▶ **Tugas**
a - Sebutkan semua sifat yang dimiliki Nabi ketika tumbuh sebagai anak meskipun telah ditinggalkan orang tuanya sejak kecil, menurut teks tentang kehidupan Nabi Muhammad.
b - Lanjutkan teks tentang kehidupan Nabi Muhammad mulai dari bagian terakhirnya.

▶ **Teks Sumber**
^^^^
A. Pendahuluan
Nabi merupakan
seseorang yang telah dipilih Allah untuk menuntun umatnya ke jalan Allah.
Perjalanan Nabi Muhammad dalam melaksanakan tugasnya sangat tidak mudah, cobaan
demi cobaan di alami oleh Nabi. Maka pembahasan tentang kelahiran hingga menikahnya Nabi sangat
penting dibahas, sebab dengan mengetahuinya, pembaca dapat mengambil pelajaran
dari kehidupan Nabi dari kelahiran hingga menikahnya Nabi.
Kehidupan
Nabi yang sangat pahit, dimulai dari meninggalnya Ayahanda Nabi, disusul oleh
Ibundanya menjadi pukulan terbesar dalam kehidupan Nabi. Sepeninggalan kedua
orang tuanya, Nabi diasuh oleh kakeknya, namun takdir berkehendak lain. Kakek
yang sangat menyayanginyapun meninggalkannya, hal itu mengingatkan Nabi dengan
rasa sakit yang dialami sebelumnya. Setelah kakeknya tiada Nabi diasuh oleh
pamannya, walau Nabi telah ditinggalkan orang tuanya dari kecil Nabi tumbuh
sebagai anak yang baik budinya, cerdas, dan jujur bahkan kecerdasan Nabi
melebihi anak-anak sebayanya.
Setelah
beranjak dewasa Nabi mulai pergi berdagang dengan pamannya. Sebelumnya, Nabi
pernah diramal oleh seorang pendeta, dan pendeta itu mengetahui tanda-tanda
kenabian pada diri Nabi. Dengan sikap-sikap terpuji yang dimiliki Nabi tidak dapat
dipungkiri bahwa Nabi menjadi orang yang terpilih. Nabi mulai menggeluti dunia
perdagangan saat beranjak dewasa, dengan sikapnya yang jujur dan baik budinya
seorang wanita kaya bernama Khadijah menaruh hati kepada Nabi maka disinilah
awal mula bersatunya Nabi dan Khadijah hingga menikah.
Dari
ringkasan diatas kita dapat mencontoh semangat, akhlaq, dan semua
perbuatan-perbuatan Nabi. Makalah ini dikerjakan dengan cara study pustaka.
Pembahasan dalam makalah ini diawali dari kelahiran hingga pernikahan Nabi.
Maka hal-hal yang tidak menyangkut kelahiran hingga menikahnya Nabi tidak
dibahas dalam makalah ini.
B.
Nasab Keturunan
Dia
adalah Muhammad bin Abdullah bin Abdul Muttalib bin Hasyim bin Abdu Manaf bin
Qusay bin Kilab bin Murrah bin Ka’ab bin Lu’ay bin Ghalib bin Firh (Quraisy)
bin Malik Ibnul-Nadhr bin Kinanah, salah seorang anak Nazar bin Ma’ad bin
Adnan. Mereka adalah cucu Nabi Ismail bin Ibrahim a.s.. Sedangkan ibunya adalah
Aminah bin Wahb al-Zuhriyyah al-Qurasyiyyah.[1]
C.
^^^^
▶ **Data yang Diberikan**
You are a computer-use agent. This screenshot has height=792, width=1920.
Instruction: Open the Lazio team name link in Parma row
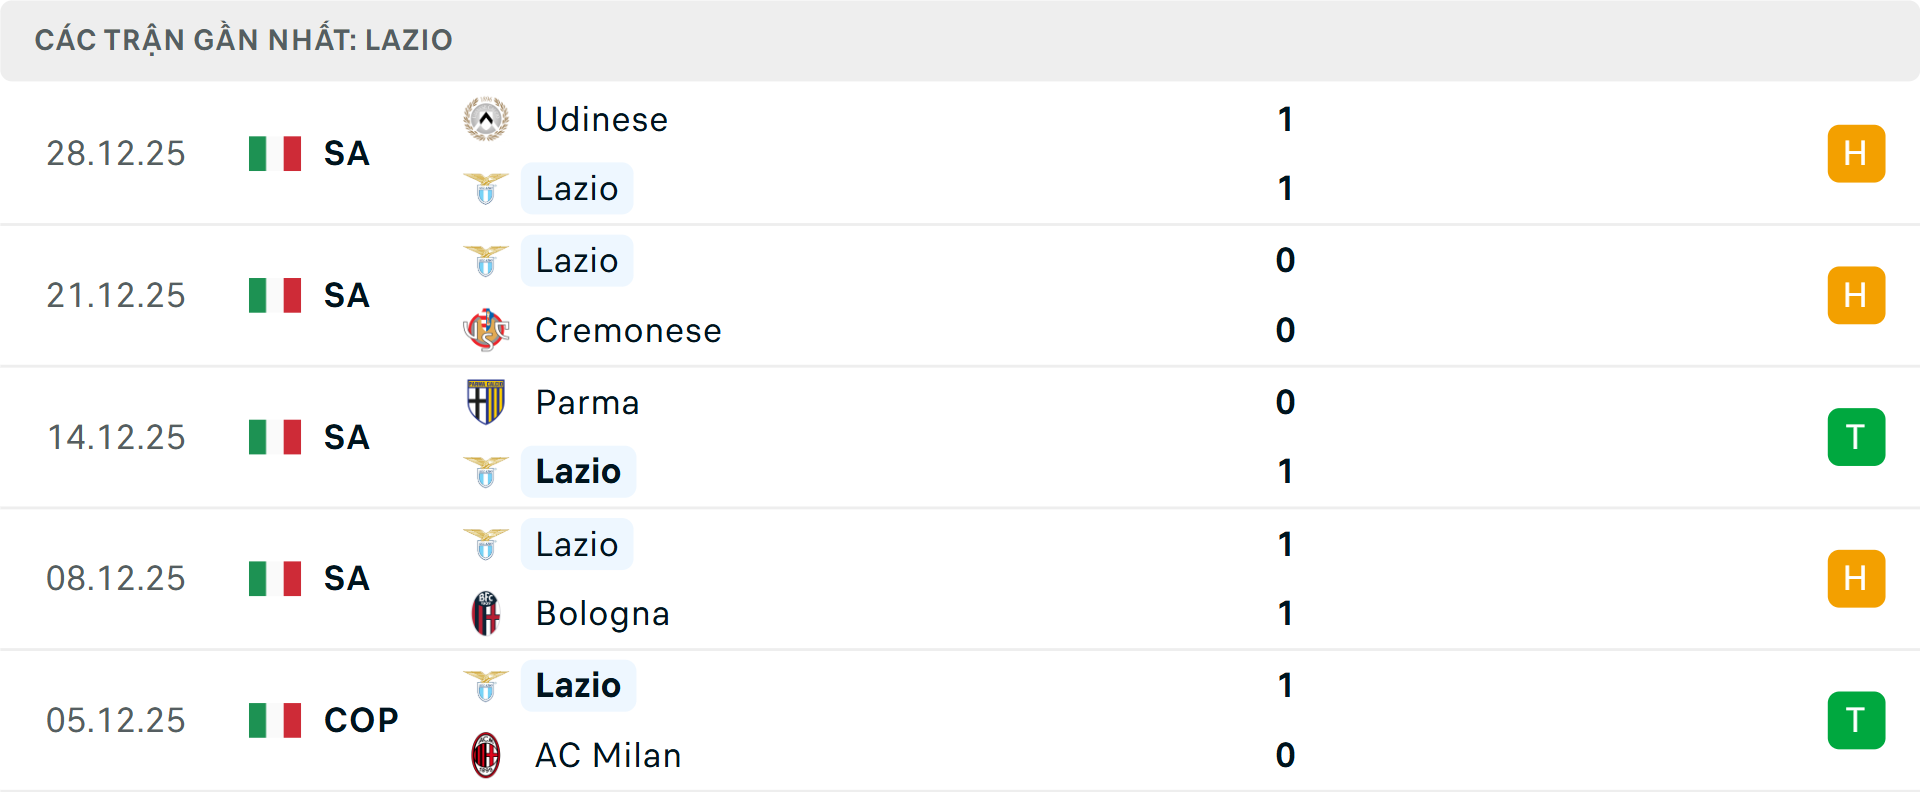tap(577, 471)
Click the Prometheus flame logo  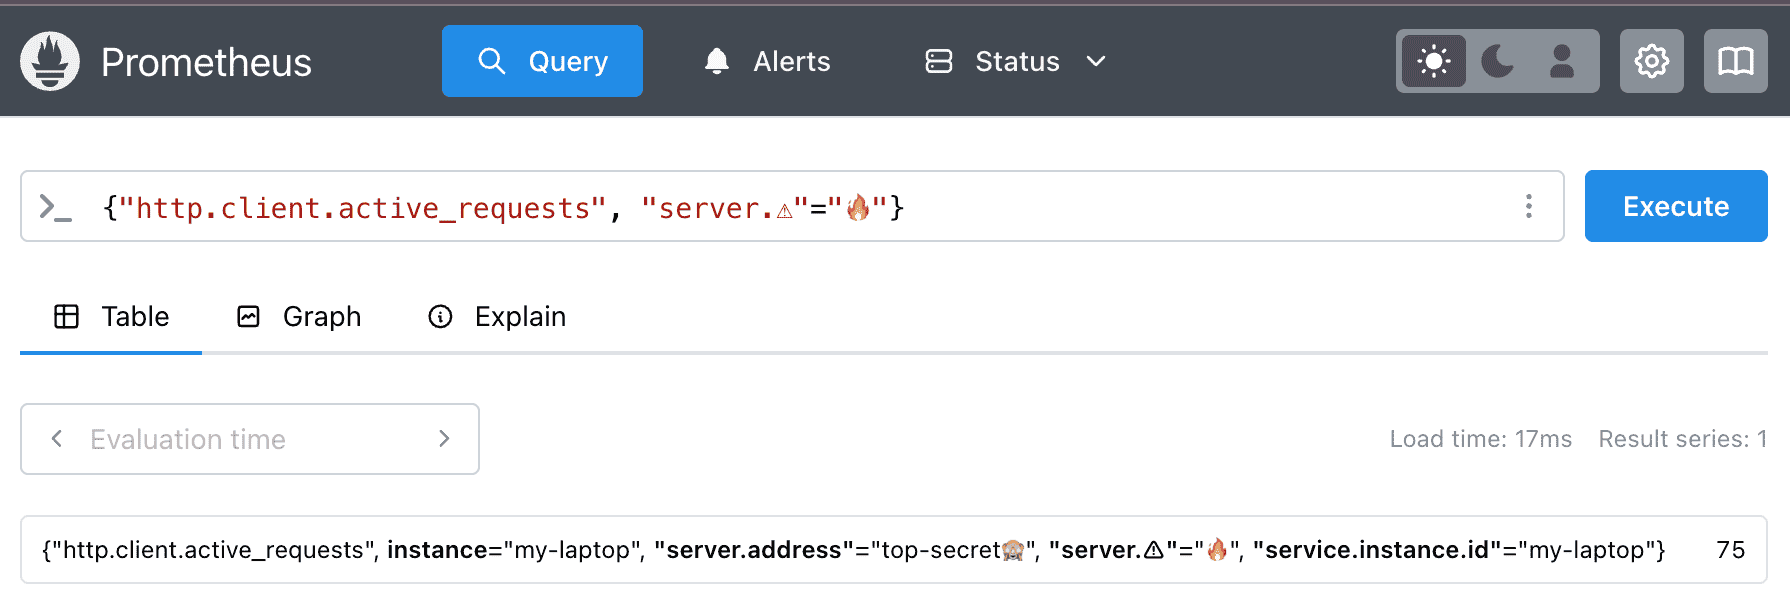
^^^^
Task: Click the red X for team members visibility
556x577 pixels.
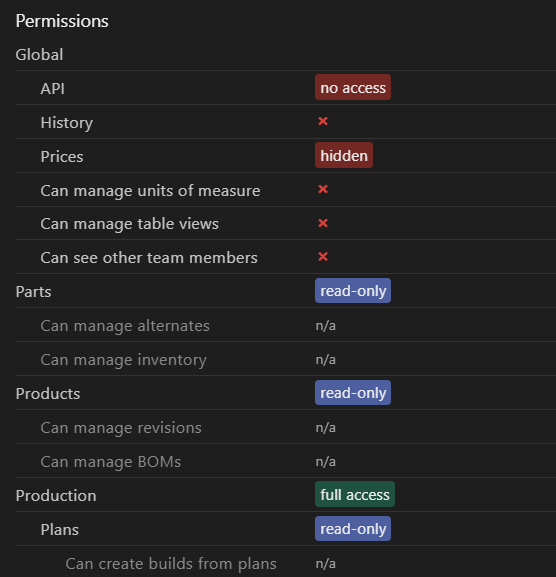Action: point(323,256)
^^^^
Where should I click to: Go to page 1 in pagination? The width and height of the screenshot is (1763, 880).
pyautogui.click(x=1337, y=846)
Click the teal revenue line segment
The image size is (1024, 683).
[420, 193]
^^^^
▶ **Jawaban**
a -
- baik budinya
- cerdas
- jujur

b -
Perkawinan Abdullah dengan Aminah
Saat
Abraha mencoba menyerang Mekkah dan menghancurkan Ka’bah. Ketika itu umur
Abdullah anaknya sudah duapuluh empat tahun, dan sudah tiba masanya dikawinkan.
Pilihan Abdul Muttalib jatuh pada Aminah bin Wahb bin Abdul Manaf bin Zuhra, pemimpin suku Zuhra waktu itu. Yang
sesuai pula usianya dan mempunyai kedudukan terhormat.
Maka
pergilah mereka menemui keluarga Zuhra. Ia dengan anaknya pergi menemui Wahb
dan melamar putrinya. Pada hari perkawinan Abdullah dengan Aminah itu, Abdul
Muttalib juga kawin dengan Hala, putri pamannya. Dari perkawinan itu lahirlah
Hamzah, paman Nabi yang seusia dengan dia.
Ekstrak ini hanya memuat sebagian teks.